Getting a fix of a young Perec
Portrait of a Man By Georges Perec Translated and with an introduction by David Bellos Maclehose Press, 176pp, $29.99 (HB) Let’s ponder one of society’s more forgivable addictions. Readers are junkies. We cruise bookshops and libraries in search of our next fix. We fill shelves and bedside tables with books. We do so because we want to read those books, sure, but we also convince ourselves that we’re buying the time to read them.
One feature of the condition — this acceptable mania — is that we crave everything our favourite authors have written. We want that suitcase of manuscripts that Hadley Hemingway lost. We want incomplete works by Roberto Bolano and Vladimir Nabokov and David Foster Wallace. We believe we need the novel Harper Lee’s editor rejected more than 50 years ago.
Always out on the edge, pushing the boundaries of fiction and, therefore, offering us a fix we never knew we needed, French novelist Georges Perec (1936-82) remains one of the great curiosities of 20th century literature.
Author of the novels Things, A Void and Life A User’s Manual, Perec launched some of the most memorable and ambitious experiments within Oulipo, the “workshop of potential literature”, whose members include engineers, mathematicians and writers, among them Raymond Queneau and Italo Calvino. Perec is the legend who, suffering from writer’s block, challenged himself to compose a novel-length lipogram. The form requires omitting use of one or more letters. Across its 300 pages, A Void famously excludes the letter E, the literary equivalent, perhaps, of witnessing Jimi Hendrix perform and then set his guitar on fire at the Monterey Pop Festival.

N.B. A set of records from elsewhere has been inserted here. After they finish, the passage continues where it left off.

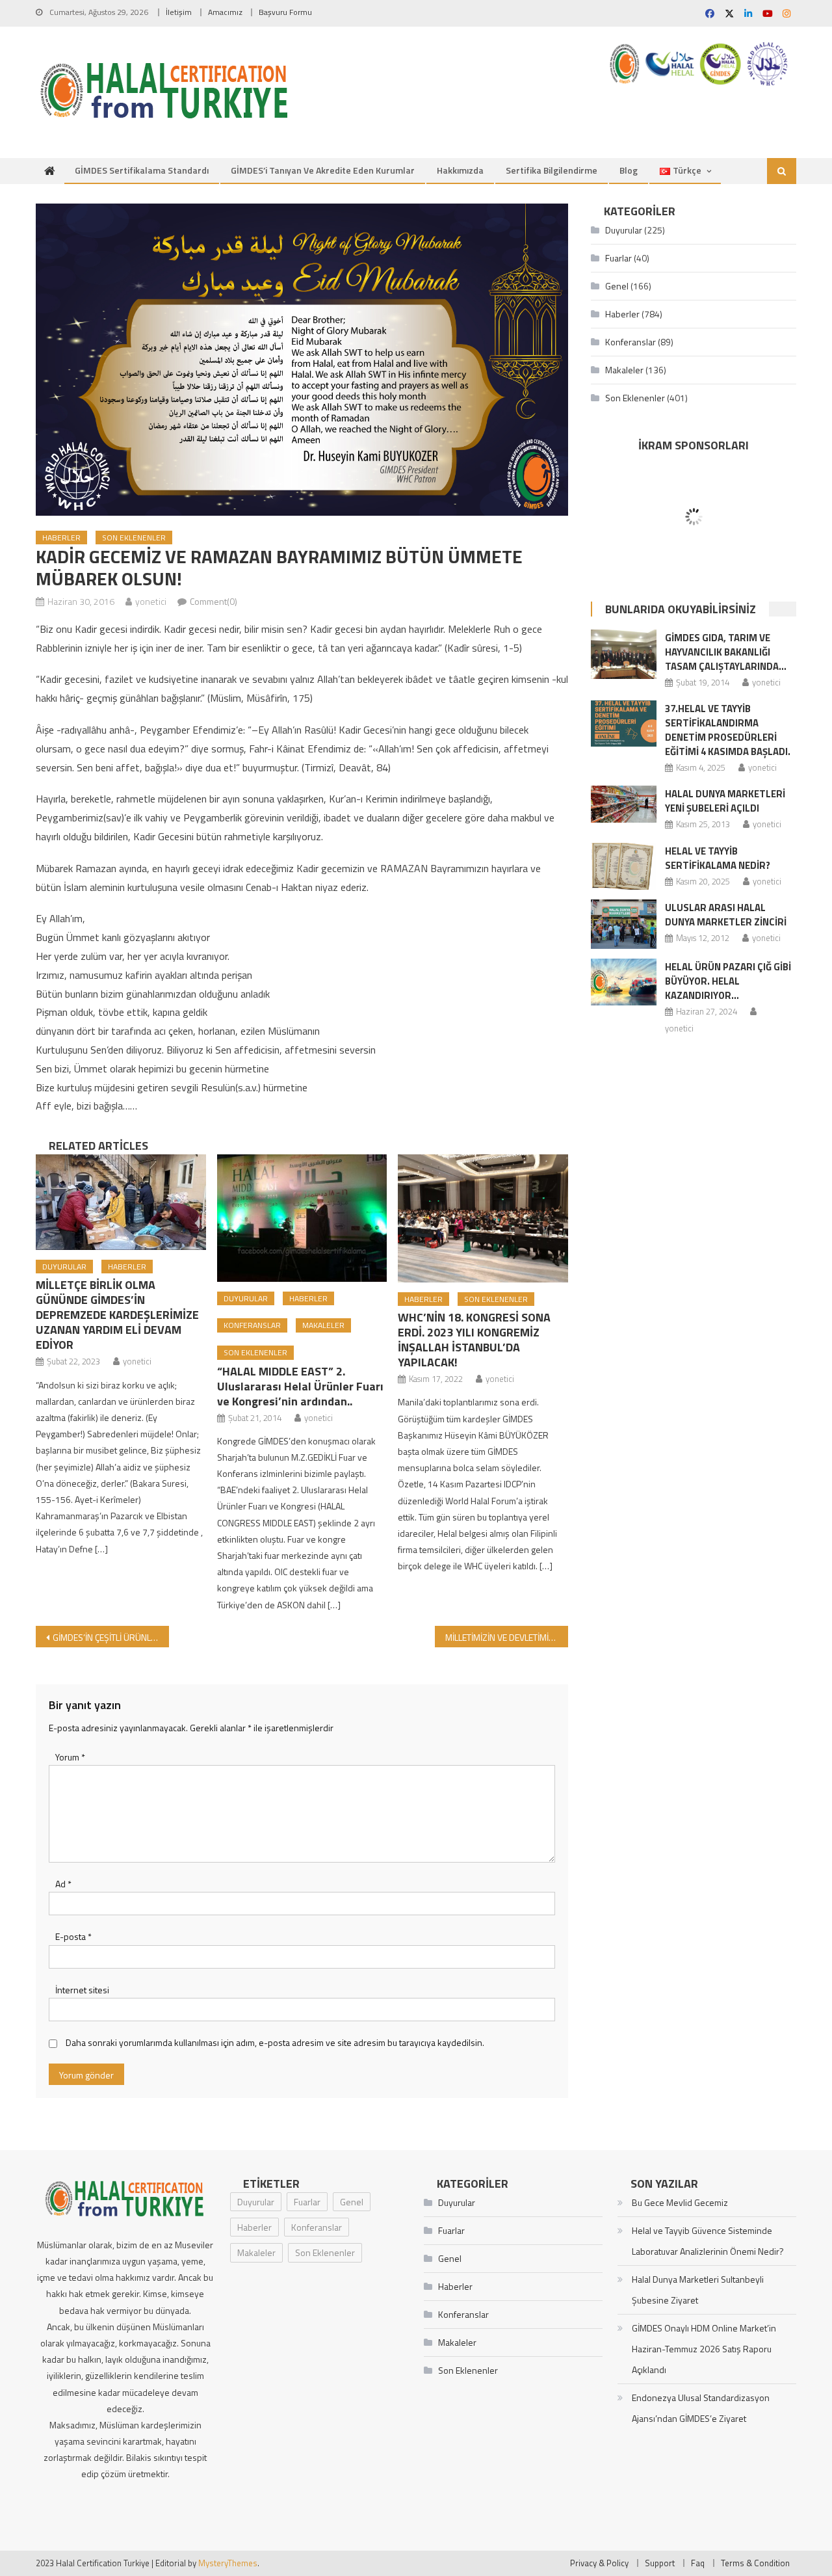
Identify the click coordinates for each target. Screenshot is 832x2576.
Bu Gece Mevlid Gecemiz (680, 2202)
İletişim (179, 12)
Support (660, 2562)
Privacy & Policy (599, 2562)
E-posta (73, 1936)
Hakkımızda (460, 170)
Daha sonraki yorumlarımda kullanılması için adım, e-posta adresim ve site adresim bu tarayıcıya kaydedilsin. (275, 2042)
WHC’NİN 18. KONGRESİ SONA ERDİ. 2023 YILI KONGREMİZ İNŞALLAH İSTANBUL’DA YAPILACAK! (474, 1339)
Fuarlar (618, 258)
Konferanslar (252, 1325)
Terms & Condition (755, 2562)
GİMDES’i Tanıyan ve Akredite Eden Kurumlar (323, 170)
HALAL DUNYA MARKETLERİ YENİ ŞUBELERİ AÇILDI (725, 801)
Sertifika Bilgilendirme (551, 170)
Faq (698, 2562)
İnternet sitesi (82, 1990)
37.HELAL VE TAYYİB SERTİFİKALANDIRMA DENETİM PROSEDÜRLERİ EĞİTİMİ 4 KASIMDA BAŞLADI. (727, 730)
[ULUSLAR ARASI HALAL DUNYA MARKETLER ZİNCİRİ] (623, 924)
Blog (628, 170)
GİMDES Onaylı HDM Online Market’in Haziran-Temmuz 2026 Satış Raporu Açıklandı (704, 2348)
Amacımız (225, 12)
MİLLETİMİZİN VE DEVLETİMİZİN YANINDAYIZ (506, 1637)
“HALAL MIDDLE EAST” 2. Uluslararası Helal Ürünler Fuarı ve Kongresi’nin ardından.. (300, 1386)
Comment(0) (213, 601)
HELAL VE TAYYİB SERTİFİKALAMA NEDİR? (717, 858)
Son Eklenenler (134, 537)
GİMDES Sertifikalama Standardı (142, 170)
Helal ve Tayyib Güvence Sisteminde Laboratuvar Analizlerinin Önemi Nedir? (708, 2241)
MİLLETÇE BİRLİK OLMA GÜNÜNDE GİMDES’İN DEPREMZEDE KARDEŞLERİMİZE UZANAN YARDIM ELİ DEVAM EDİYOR (117, 1314)
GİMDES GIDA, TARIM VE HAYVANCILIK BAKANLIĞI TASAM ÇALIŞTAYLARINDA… (725, 652)
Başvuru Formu (285, 12)
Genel (617, 286)
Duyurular (64, 1266)
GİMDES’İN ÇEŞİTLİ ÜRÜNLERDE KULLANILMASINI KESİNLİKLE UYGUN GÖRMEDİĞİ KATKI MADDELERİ (111, 1637)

More than 30 years after Perec’s death, we now have the chance to read his first, recently discovered novel. Believed lost for nearly a half century, Portrait of a Man contains elements that Perec explored throughout his work, including art forgery and a dialogue with the great works of literature, notably, here, Dostoyevsky’s Notes from Underground. Like much of Perec’s work, its playful and complex nature challenges our expectations (and occasionally our patience) as it favours puns and ideas over action in an attempt, and ultimately a failure in this case, to become a thriller.
Even the history of the novel’s long absence reads like a Perecian invention. Portrait of a Man was rejected in 1960 by French publisher Gallimard.
Perec then shifted his attention to Things: A Story of the Sixties (1965). Along with critical acclaim, Things made its author, in the words of Perec biographer and translator David Bellos, “a literary celebrity”. Royalties allowed Perec to move to a bigger apartment. During the transition he lost his early papers, including the manuscript of Portrait of a Man. Bellos found no trace of it in the author’s papers when he began writing his magisterial 1993 biography Georges Perec: A Life in Words. We see its presence and influence, however, in several of Perec’s subsequent books.
Readers first caught reference to the “new” novel’s subject matter and main character, art forger Gaspard Winckler, in W, or the Memory of Childhood (1975). In Portrait of a Man, we finally get Winckler’s story. After leaving France for boarding school in Switzerland, he meets a painter who instructs him in the art of forgery. For cover, he takes a position as a restorer in a museum. A dozen years pass while Winckler perfects his craft. Encouraged by Anatole Madera, a kind of godfather of international dealers trading in forgeries, Winckler sets out to create an original work by Renaissance master Antonello da Messina.
The plot, simple on the surface, turns increasingly baroque. Perec offers the story twice, first in the form of a perspective-shifting stream-of-consciousness and later through dialogue. The first part, in particular, unfolds as though Perec is still mapping the novel’s design and intentions: “Gaspard the forger,” he writes. “The smith-slave. Gaspard the forger. Why a forger? How a forger? Since when a forger? He hadn’t always been a forger … ”
The rediscovery of Perec’s novel predates a more controversial find, Lee’s Go Set a Watchman. The fact To Kill a Mockingbird has been, for a half century, her sole novel imbues Lee with an elegant mythology.
Without the contrast of another work (until we can read Go Set a Watchman in July), she hasn’t run the risk of a diminished reputation. Perec’s own reputation rests on his curiosity. It will not suffer from the publication of Portrait of a Man, a novel that is, in Bellos’s words, admittedly “hard to follow” but that lays the foundation for the author’s later radical and often successful experimentations.
“Writing a novel is not like narrating something related directly to the real world,” Perec once said.
“It’s a matter of establishing a game between reader and writer. It’s related to seduction.” We find, here, a young Perec still in search of a form as he practises this art of seduction.